COVINGTON, Ky. — A center focused on helping people with disabilities in Northern Kentucky has been preparing high school students for the workforce in the future by throwing them right into it. Selling snacks is helping build confidence and making a meaningful, lasting impression.

What You Need To Know

  • The snack shop at the Point Ark of Northern Kentucky is teaching students with disabilities skills they will need to enter the workforce in the future

  • Different teams within the shop prepare orders, count money and deliver them to Point employees

  • Students say the program is helping them feel more confident

  • The head of the program says workers with disabilities are a valuable asset to any community

In recent weeks, 17-year-old Raven Nelson has blossomed.

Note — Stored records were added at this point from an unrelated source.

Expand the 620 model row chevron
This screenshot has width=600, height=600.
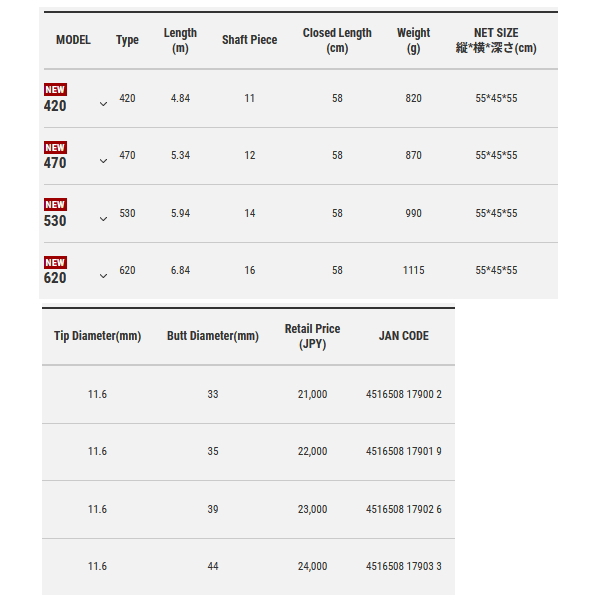(103, 276)
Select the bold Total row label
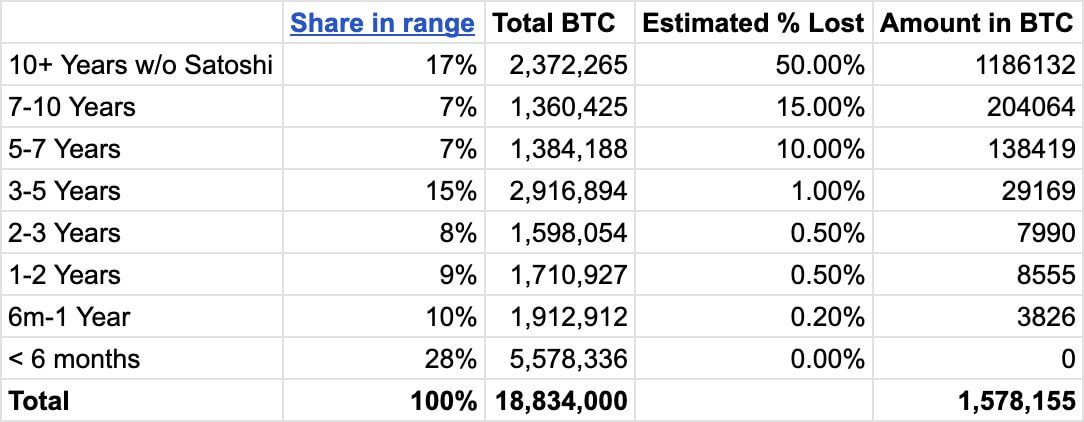This screenshot has height=422, width=1084. pyautogui.click(x=39, y=401)
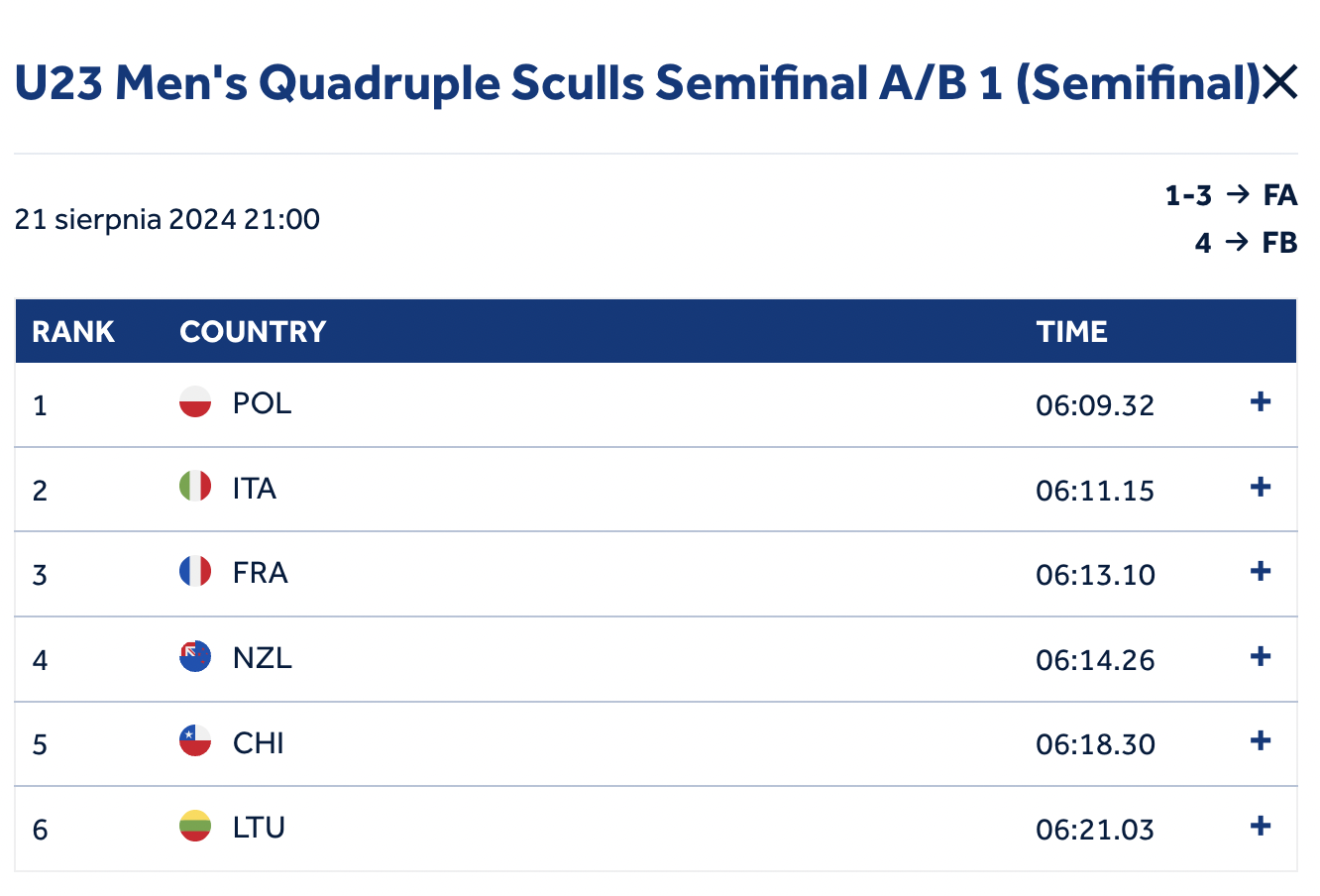Expand ITA row details with plus
Viewport: 1320px width, 896px height.
(x=1261, y=487)
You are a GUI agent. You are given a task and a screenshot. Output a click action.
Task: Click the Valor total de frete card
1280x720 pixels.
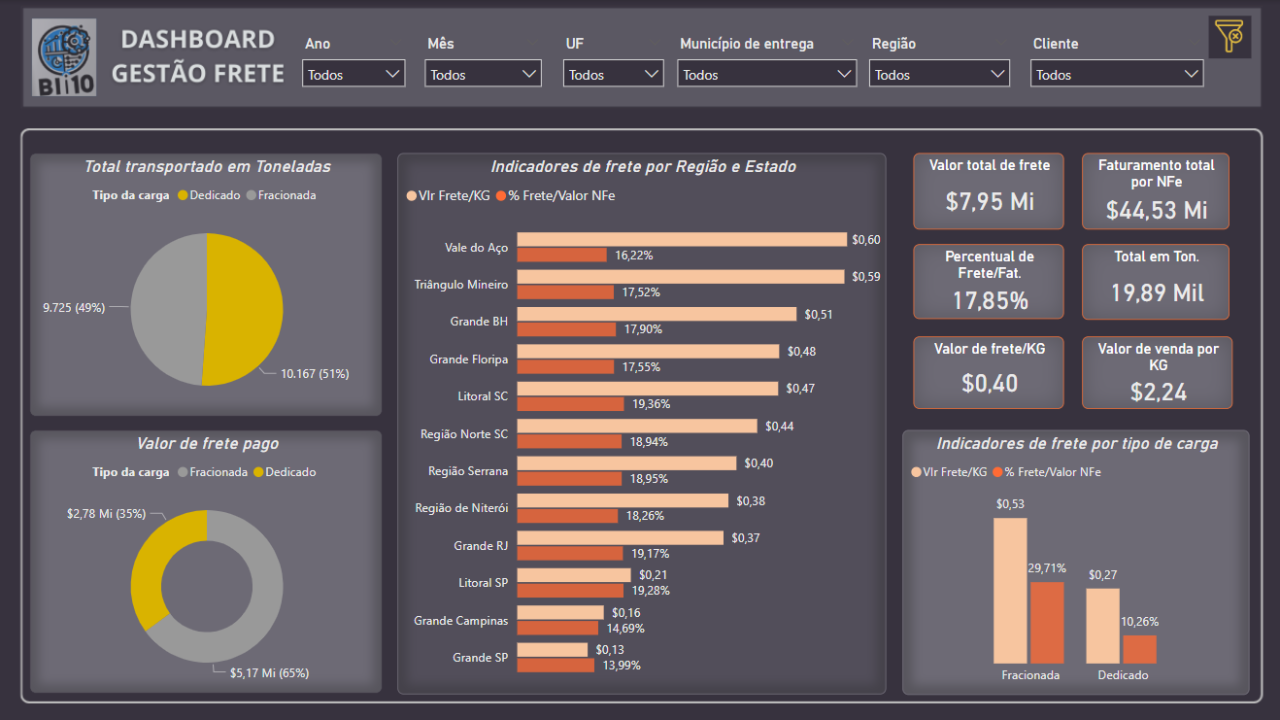coord(988,191)
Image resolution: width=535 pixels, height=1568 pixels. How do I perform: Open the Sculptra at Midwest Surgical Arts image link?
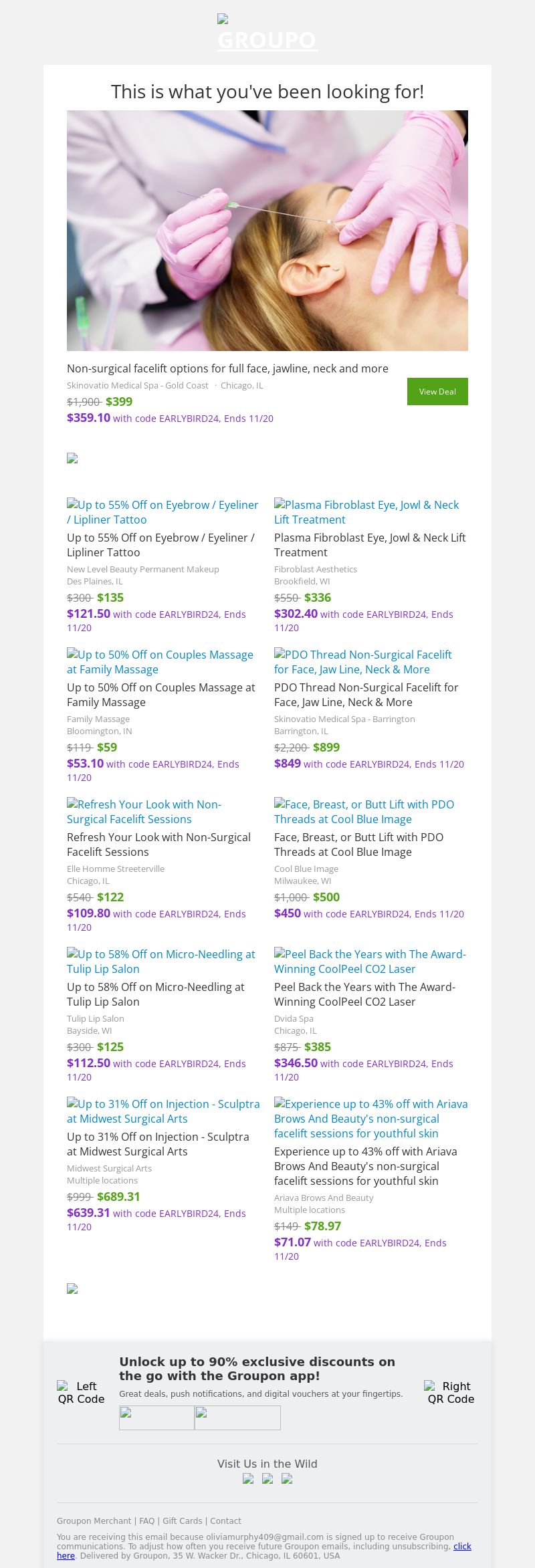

“It makes me really confident to do my job, if I get a job,” she said. “And it helps disabled kids like me learn more about jobs.”

Nelson described her and her partner’s roles.

Transition coordinator Katie Lanham says everything starts with the production team filling out orders. (Spectrum News 1/Sam Knef)

“Our job is customer service. We deliver, and the product team gives us the delivery. We check them and we go deliver them,” she said.

They make up just one component of the snack shop at the Point Ark of Northern Kentucky.

Katie Lanham, transition coordinator and instructor for the Point, said this program is teaching high school students with disabilities how to succeed.

“It has been such a joy to watch them, and to see them really build the skills that they will need to succeed in life after graduation,” Lanham said. “Everybody has a place in this world. It doesn’t matter if they learn differently, or how they’re labeled, whether they have a disability or not.”

Everything starts with the production team, which fills out snack orders for Point employees. The shop has bankers Adam Miller and Arianna Epping, who add up all the money, which is something that’s really helping Epping at her actual job in the Skyline Chili drive through.

“I think it’s a cool thing to have in the community, because it gives opportunities to a lot of kids, teens and adults too,” Epping said.

“At first I was a bit nervous about this, but then as I slowly started doing it, I got used to it,” Miller said. “I feel like it’s been helping me a lot.”

When the orders are all set to go, the customer service team delivers them door to door. It’s something Nelson said she really has a knack for, and could see herself doing in the future.

“I would love to do delivery, like a Pizza Hut,” she said.